Saxony-Anhalt: Citizenship applicants will have to declare Israel's right to exist
Citizenship applications in Saxony-Anhalt will address beliefs about Israel
The ruling CDU government in Saxony-Anhalt announced on December 6 that it will require people applying for German citizenship to declare in writing that they believe in Israel’s right to exist or be refused a passport.
CDU Minister in Magdeburg Tamara Zieschang announced that she wrote a decree to municipal citizenship offices and immigration officials at the end of November to say that applicants should formally “recognise Israel's right to exist and condemn any efforts directed against the existence of the State of Israel".
In the decree, Zieschang added that municipality authorities should use specific wording in the declaration statement, though it is not known what exactly the statement would be.
At the moment, anyone who takes a naturalisation test while applying for a German passport does have to officially state that they accept the existence of all foreign states recognised by the federal republic. This list includes Israel but the test does not explicitly name Israel.
Under the new CDU decree, anyone who applies for citizenship in Saxony-Anhalt but refuses to sign the declaration would have their application rejected and a note added to their application file stating their unwillingness, according to the broadcaster MDR.
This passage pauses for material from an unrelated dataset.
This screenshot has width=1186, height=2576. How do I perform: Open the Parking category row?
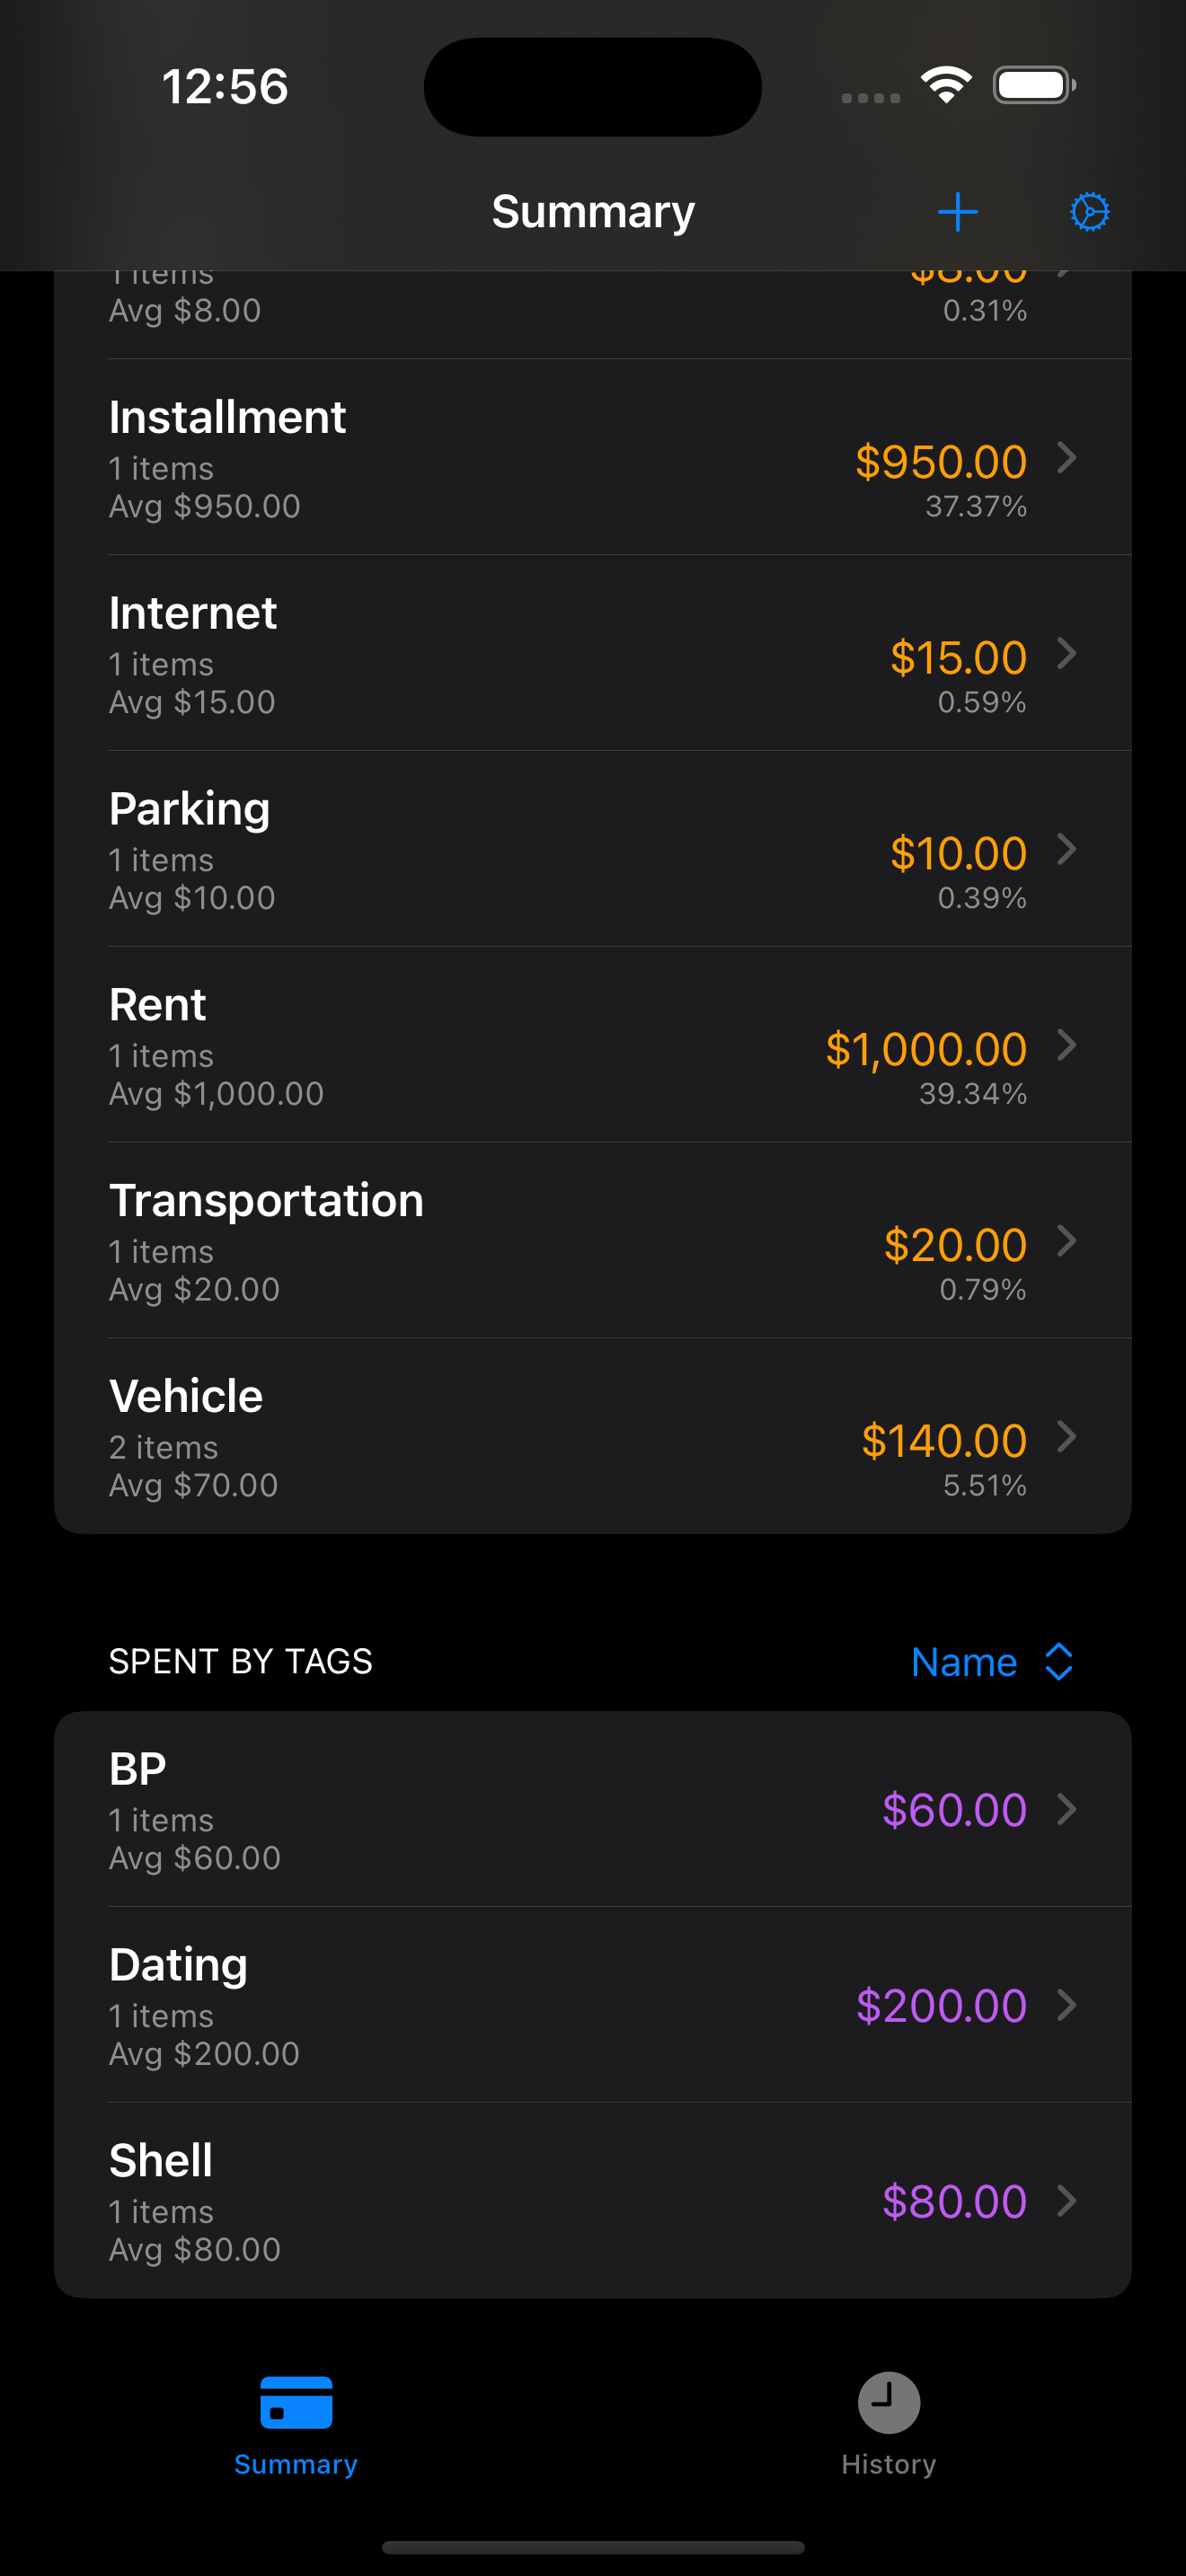(593, 850)

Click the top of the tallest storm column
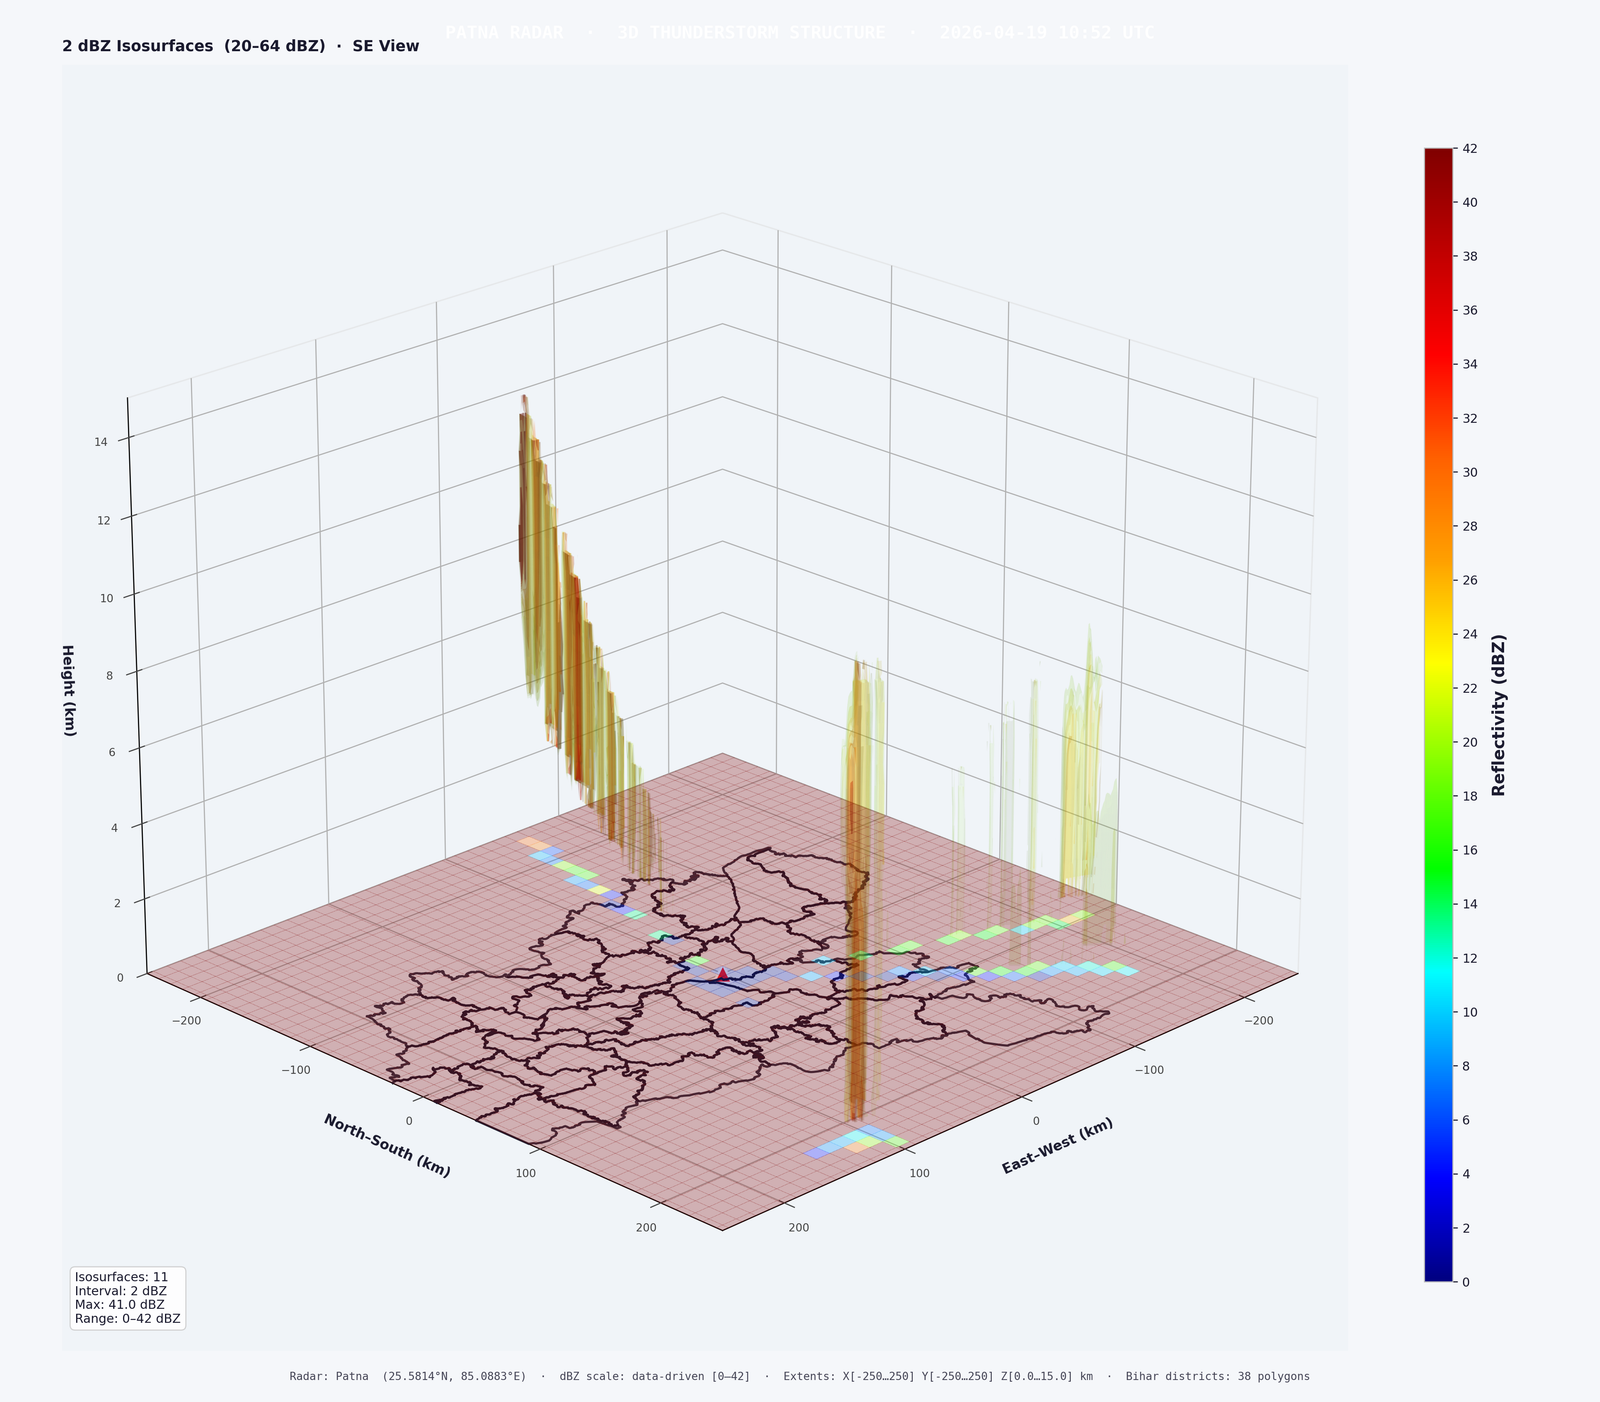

Lawyers question whether the Saxony-Anhalt's move is legally sound
Saxony-Anhalt has jumped ahead of the CDU and FDP at federal level, who are also calling for a declaration of Israel’s right to exist to be included in citizenship application processes before the new dual passport law is adopted as early as April 2024. But some are questioning whether the move is legally sound.
Speaking to the same website, immigration lawyer Sven Hasse said that Saxony-Anhalt’s decision to move forward with the policy is based on the idea that belief in Israel’s right to exist is included within the commitment that applicants already have to state; that is, their commitment to Germany’s “free democratic constitutional system”. However, he added that German courts would still have to decide whether the change is legal.
Whether the rule could apply across the whole country remains to be seen, though Federal Interior Minister Nancy Faeser has said that she is open to the idea.
The decision in Saxony-Anhalt also sparked criticism from Palestinians in Germany and those who have studied the war in the Middle East. Professor Andreas Krieg at King’s College London pointed out the unfairness of upholding different expectations for people who were granted a German passport at birth and the large population of people with migrant backgrounds, many of whom do not have a German passport.
In a heated first debate over the new German dual citizenship law on November 30, some CDU politicians also suggested that anyone who has dual German citizenship in future should have their German passport revoked if they are found to have committed antisemitic crimes.